WORK TO COMPLETE -
1. Using the email thread on CTE vs subquery, decide whether each statement agrees with it. For each, answer yes or no and quote the words that settle it. (a) The reply with the subject "Re: CTE vs Subquery" is dated 2011-10-26. (b) In the query shown, the items table is joined to inv with an inner join. (c) The person who posted the query says the real version uses more tables and filters on dates.
2. Repeat the part of the email thread between "Well this is" and "Miguel Angel.", inclusive.

SOURCE EXTRACT -
--- --- ---
I have been using this form lately:

WITH inv (SELECT item_id,
SUM(units) AS units
FROM invoices),

quo AS (SELECT item_id,
SUM(units) AS units
FROM quotes)

SELECT items.item_id,
CASE WHEN inv.units IS NOT NULL THEN inv.units ELSE 0 END AS
units_invoices,
CASE WHEN quo.units IS NOT NULL THEN quo.units ELSE 0 END AS
units_quotes

FROM items
LEFT JOIN inv ON inv.item_id = items.item_id
LEFT JOIN quo ON quo.item_id = items.item_id

Well this is oversimplified because i use much more tables and filter based on
dates, but you get the idea, it seems that this type of query should use
subqueries, no?

Regards,
Miguel Angel.


From: Merlin Moncure <mmoncure(at)gmail(dot)com>
To: Linos <info(at)linos(dot)es>
Cc: pgsql-performance(at)postgresql(dot)org
Subject: Re: CTE vs Subquery
Date: 2011-10-26 12:23:18
Message-ID: CAHyXU0z7qj=6G-B6aJ+-D0+kQtV7rBg3-J5=iFuhQEg_0WmoEA@mail.gmail.com
Views: Raw Message | Whole Thread | Download mbox | Resend email
Lists: pgsql-performance

On Wed, Oct 26, 2011 at 4:00 AM, Linos <info(at)linos(dot)es> wrote:
> El 25/10/11 19:11, Merlin Moncure escribió:
>> On Tue, Oct 25, 2011 at 11:47 AM, Linos <info(at)linos(dot)es> wrote:
>>> El 25/10/11 18:43, Tom Lane escribió:
>>>> Linos <info(at)linos(dot)es> writes:
>>>>>     i am having any problems with performance of queries that uses CTE, can the
>>>>> join on a CTE use the index of the original table?
--- --- ---
MATERIAL SHOWN -
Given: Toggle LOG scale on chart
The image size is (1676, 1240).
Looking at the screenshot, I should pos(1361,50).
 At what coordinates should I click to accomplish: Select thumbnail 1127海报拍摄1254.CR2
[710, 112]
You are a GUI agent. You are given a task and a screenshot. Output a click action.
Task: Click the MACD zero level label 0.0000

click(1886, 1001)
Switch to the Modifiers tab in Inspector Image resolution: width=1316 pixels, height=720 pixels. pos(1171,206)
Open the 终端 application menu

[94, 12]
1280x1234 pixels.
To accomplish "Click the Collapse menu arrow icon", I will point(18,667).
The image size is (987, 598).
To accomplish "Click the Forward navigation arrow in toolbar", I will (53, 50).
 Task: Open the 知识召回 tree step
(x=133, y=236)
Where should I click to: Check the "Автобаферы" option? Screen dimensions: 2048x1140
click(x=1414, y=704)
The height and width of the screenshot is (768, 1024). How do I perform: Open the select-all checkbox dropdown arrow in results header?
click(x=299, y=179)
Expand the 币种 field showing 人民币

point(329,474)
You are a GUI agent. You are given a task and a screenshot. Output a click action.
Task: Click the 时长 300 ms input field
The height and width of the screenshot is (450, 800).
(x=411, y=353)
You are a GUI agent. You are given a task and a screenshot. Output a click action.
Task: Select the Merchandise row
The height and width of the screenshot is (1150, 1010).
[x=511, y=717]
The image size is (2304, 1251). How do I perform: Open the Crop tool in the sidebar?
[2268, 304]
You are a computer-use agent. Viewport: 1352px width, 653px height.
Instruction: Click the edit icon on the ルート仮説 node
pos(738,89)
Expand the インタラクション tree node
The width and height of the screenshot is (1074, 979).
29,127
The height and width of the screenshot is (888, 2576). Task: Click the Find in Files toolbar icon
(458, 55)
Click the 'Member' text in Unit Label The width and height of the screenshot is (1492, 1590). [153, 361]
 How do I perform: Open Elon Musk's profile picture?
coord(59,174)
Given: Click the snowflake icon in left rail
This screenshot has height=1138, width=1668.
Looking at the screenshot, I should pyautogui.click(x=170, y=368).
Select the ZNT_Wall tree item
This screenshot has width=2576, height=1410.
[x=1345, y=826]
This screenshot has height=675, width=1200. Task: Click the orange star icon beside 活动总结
--- --- ---
SOLUTION SET -
1.
(a) Yes: "Date: 2011-10-26 12:23:18"
(b) No: "LEFT JOIN inv ON inv.item_id = items.item_id"
(c) Yes: "i use much more tables and filter based on dates"

2.
Well this is oversimplified because i use much more tables and filter based on
dates, but you get the idea, it seems that this type of query should use
subqueries, no?

Regards,
Miguel Angel.